--- AUSZUG ---

Die kanadische Schriftstellerin Sarah Bernstein schließt hier scheinbar mit ihrem für den Booker Prize nominierten Roman „Übung in Gehorsam“ an. Ihre namenlose Erzählerin wird seit jeher von ihrem Umfeld gedemütigt und ausgegrenzt. In der Familie steht sie ihren zahlreichen Geschwistern zu Diensten, in der Schule, im Studium und im Job wird sie entweder gemobbt oder missachtet.
Die Geschichte setzt ein, als sie in eine Kleinstadt in einem Land im Norden zieht, um ihren kranken Bruder zu pflegen. Schon in jungen Jahren hat er sie ausgenutzt, nun verleiht er ihre Arbeitskraft auch noch an die Bürger der Stadt, die sich gerne von ihr bei der Landwirtschaft helfen lassen, ihr aber ansonsten mit Ekel, Wut und Furcht begegnen.
Die Übel miterleiden
Und das Opfer? Stimmt kräftig mit ein in das Misstrauen und die Verachtung, die ihr entgegenschlagen. Findet alle Welt sie schwach, hinterlistig und zu nichts nutze, so setzt sie dieser Kritik immer noch einen drauf und hofft insgeheim auf eine baldige Erlösung ihres erbärmlichen Daseins.
Kurzum: Exemplarischer könnte die Biographie für einen solchen Torture-Porn-Plot gar nicht ausfallen, wenn da nicht etwas ganz Entscheidendes fehlen würde: Sympathie. Der Lustgewinn der Leserschaft liegt für gewöhnlich eben an dem Mitleiden am Übel, das der Figur widerfährt, wofür diese aber erst einmal hinreichend schützenswert erscheinen müsste.

--- BEREITGESTELLTE DATEN ---

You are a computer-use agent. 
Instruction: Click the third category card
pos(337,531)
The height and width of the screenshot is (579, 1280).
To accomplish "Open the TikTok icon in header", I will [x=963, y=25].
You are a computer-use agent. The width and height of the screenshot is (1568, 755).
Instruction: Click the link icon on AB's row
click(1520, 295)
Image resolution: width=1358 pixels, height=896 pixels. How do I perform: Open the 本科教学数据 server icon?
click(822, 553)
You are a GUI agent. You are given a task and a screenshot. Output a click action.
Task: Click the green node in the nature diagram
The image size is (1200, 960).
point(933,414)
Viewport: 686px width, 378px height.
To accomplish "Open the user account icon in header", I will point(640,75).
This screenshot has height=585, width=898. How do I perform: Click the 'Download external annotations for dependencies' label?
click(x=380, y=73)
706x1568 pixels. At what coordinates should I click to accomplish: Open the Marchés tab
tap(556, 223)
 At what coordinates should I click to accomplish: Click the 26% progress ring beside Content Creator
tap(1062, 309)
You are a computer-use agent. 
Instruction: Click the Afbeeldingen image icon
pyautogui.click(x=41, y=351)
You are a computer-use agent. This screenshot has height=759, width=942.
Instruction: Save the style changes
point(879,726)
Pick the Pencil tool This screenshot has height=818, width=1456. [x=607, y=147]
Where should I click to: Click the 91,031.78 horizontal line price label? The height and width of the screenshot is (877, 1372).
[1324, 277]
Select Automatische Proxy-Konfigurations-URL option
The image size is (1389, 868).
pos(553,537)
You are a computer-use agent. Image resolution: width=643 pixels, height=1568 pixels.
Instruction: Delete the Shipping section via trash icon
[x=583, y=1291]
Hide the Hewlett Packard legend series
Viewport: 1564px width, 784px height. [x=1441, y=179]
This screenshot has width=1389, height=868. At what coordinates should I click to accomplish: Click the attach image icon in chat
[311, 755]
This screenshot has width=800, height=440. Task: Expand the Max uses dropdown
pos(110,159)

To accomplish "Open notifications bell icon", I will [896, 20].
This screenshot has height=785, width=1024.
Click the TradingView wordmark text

---

▶ ZU ERLEDIGEN:
1 > Schreiben Sie aus den Datensätzen alles von der Zeile mit „Pick the Pencil“ bis hinunter zum Ende der Datensätze wortgetreu ab, beide Enden eingeschlossen.
2 > Führen Sie die Buchkritik über den Roman von Sarah Bernstein im Anschluss an ihren letzten Satz weiter.

▶ SCHRIFTLICHE ANTWORTEN:
1 >
Pick the Pencil tool This screenshot has height=818, width=1456. [x=607, y=147]
Where should I click to: Click the 91,031.78 horizontal line price label? The height and width of the screenshot is (877, 1372).
[1324, 277]
Select Automatische Proxy-Konfigurations-URL option
The image size is (1389, 868).
pos(553,537)
You are a computer-use agent. Image resolution: width=643 pixels, height=1568 pixels.
Instruction: Delete the Shipping section via trash icon
[x=583, y=1291]
Hide the Hewlett Packard legend series
Viewport: 1564px width, 784px height. [x=1441, y=179]
This screenshot has width=1389, height=868. At what coordinates should I click to accomplish: Click the attach image icon in chat
[311, 755]
This screenshot has width=800, height=440. Task: Expand the Max uses dropdown
pos(110,159)

To accomplish "Open notifications bell icon", I will [896, 20].
This screenshot has height=785, width=1024.
Click the TradingView wordmark text

2 >
Sarah Bernstein aber wahrt Distanz, sie hält ihre Protagonistin stilistisch geschickt außer Reichweite aller Emotionen. Eher zur Kenntnis denn zu Herzen nimmt man also die Aneinanderreihung erlittener Bösartigkeiten. Zwar spricht die Erzählerin direkt und auch lebhaft zu ihrer Leserschaft, was aber keineswegs Nähe fördert und Empathie begründet.
Ein Roman als Lehrstunde
Nein, hier gibt es nichts zu fühlen, dieser Roman ist stattdessen eine Lehrstunde. Und das didaktische Konzept ist das eines Rätsels, hier soll man Indiz für Indiz auf den Weg der Erkenntnis gelockt werden. So bringt Bernstein erst nach einiger Zeit den wichtigen Hinweis ins Spiel, dass die Erzählerin Jüdin ist, womit sich das Verhalten ihrer Umwelt als ziemlich klassischer Antisemitismus erweist.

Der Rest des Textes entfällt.